Building an AI agent for biochemistry-related EDA 📊
The goal with BioBytes was to build a super simple platform that lets you talk to your data with natural language to understand the statistical makeup, quickly summarize and get you up to date with what data is being shown, automatically turn data into visuals, spots interesting patterns, and clean up data to run machine learning models.
I got to present this project at the TKS Activate showcase and got some more feedback and validation on the tool so far.
You can learn more about the tool in the project memo, and here’s a run-through of the 5-minute Activate presentation.
Other exciting things that happened this month 🪅
Open sourcing the one million dollar food innovation challenge data with the Seeding Future Foundation and IFT.
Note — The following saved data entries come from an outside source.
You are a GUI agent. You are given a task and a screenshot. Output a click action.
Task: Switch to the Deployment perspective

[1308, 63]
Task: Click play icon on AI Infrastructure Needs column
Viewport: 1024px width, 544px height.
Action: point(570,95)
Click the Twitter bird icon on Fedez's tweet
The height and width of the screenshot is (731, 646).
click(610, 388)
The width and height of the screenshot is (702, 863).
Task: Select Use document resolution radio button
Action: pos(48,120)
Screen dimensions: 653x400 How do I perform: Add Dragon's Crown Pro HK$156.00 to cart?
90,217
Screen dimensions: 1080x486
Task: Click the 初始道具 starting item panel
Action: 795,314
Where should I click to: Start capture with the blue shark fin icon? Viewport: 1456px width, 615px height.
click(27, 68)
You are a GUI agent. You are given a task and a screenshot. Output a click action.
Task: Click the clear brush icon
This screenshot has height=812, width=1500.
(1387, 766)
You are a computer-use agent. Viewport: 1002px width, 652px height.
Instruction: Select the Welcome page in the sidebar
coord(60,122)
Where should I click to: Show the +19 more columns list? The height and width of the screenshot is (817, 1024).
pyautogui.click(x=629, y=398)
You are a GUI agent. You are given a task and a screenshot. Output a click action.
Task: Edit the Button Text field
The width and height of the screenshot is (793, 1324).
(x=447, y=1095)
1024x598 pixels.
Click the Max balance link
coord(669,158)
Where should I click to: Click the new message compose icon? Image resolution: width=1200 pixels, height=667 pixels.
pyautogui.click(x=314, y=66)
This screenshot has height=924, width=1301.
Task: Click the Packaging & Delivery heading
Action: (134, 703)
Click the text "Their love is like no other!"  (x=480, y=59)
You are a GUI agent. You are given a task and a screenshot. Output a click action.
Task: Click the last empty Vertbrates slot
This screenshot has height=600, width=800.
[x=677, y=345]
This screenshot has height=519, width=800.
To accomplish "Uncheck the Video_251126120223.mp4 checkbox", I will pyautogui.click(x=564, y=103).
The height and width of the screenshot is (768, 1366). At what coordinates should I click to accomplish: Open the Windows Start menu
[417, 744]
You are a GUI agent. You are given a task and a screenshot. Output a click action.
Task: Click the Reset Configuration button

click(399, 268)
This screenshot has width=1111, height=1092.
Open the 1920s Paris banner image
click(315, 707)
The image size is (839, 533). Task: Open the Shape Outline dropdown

Building a water level detection system. I’ve been slowly taking this from an Arduino to a Perfboard, and now onto my own PCB.
Got into Stanford!
Upcoming plans for the following months 👷♀️
In these upcoming months, I’ll be focusing on more Bioinformatics tasks I can automate with BioBytes. I’m trying to turn BioBytes into a tool that assists Bioinformaticians in the daily tasks that they pursue. Right now I’m trying to understand what data they commonly work with, how big that data is, and what kinds of analysis they run on this data to then hopefully build robust AI agents that can speed up processes for them.
I’m also leading the development of an AI bridge fault detection project, and as always, I’m tinkering with other AI projects in my free time - this time a fun one with Raspberry Pis.






Love this Vinaya! Really excited to see how BioBytes progresses.